ひろば 研究室別室

川崎から、徒然なるままに。 行政法、租税法、財政法、政治、経済、鉄道などを論じ、ジャズ、クラシック、街歩きを愛する。

大分市の明屋(はるや)書店セントポルタ店が来年3月1日に閉店する

2015年12月18日 07時36分02秒 | 日記・エッセイ・コラム

 朝日新聞社のサイトに、大分版の記事として「大分)明屋書店のセントポルタ店、閉店へ ネットが影響」(http://www.asahi.com/articles/ASHDC3R7BHDCTPJB00W.html)が掲載されていました。今日(2015年12月18日)の3時付です。

 明屋(はるや)書店は、愛媛県は松山市に本拠を置く会社ですが、九州では大分県と福岡県豊前地方に多く、私も大分大学時代にはいくつかの店に行ったことがあります。

 セントポルタ店は1977年3月に開店したということなので、約39年間の営業期間ということになります。私が大分大学に在職していた時に改築をしており、2階建てを3階建てにしたのですが、時代の流れということなのでしょうか。ちなみに、建物は明屋書店の自社ビルであるとのことです。

 記事では、閉店の理由がいくつかあげられています。

 第一に、書籍のインターネット販売が普及したことです。

 第二に、郊外に大型商業施設が次々とできたことです。ただ、これが書店の存続にどこまで関わるかは疑問です。明屋書店の場合、既に羽屋店や宗方店を閉めていますが、どちらも郊外にあります。また、大分市の場合、郊外には他に明林堂書店、ブックス豊後などがありますが、品揃えといえば明屋書店でした。また、私が大分市に住んでいた頃には、県内で最も大きな書店といえば中央町にある大分フォーラスの中のジュンク堂書店でして、そこが一番お客が多かったと記憶しています。

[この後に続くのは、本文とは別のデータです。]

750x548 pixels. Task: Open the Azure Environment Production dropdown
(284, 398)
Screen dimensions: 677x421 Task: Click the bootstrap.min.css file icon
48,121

 第三に、これが今後の都市のあり方に関わる重大な理由であると思われるのですが、駅ナカが東京だけの話でないということです。数年前に大分駅の高架化が完成し、今年の4月に大分駅ビルが開業しました。そこには紀伊國屋書店アミュプラザ大分店が入居しています(以前から、中心部より離れた明野に大分店があります)。また、昨年秋には府内町のトキハ本店の中にリブロが開店しています(以前、大分パルコにありましたので、大分市には再出店ということになります)。影響は大きかったものと思われます。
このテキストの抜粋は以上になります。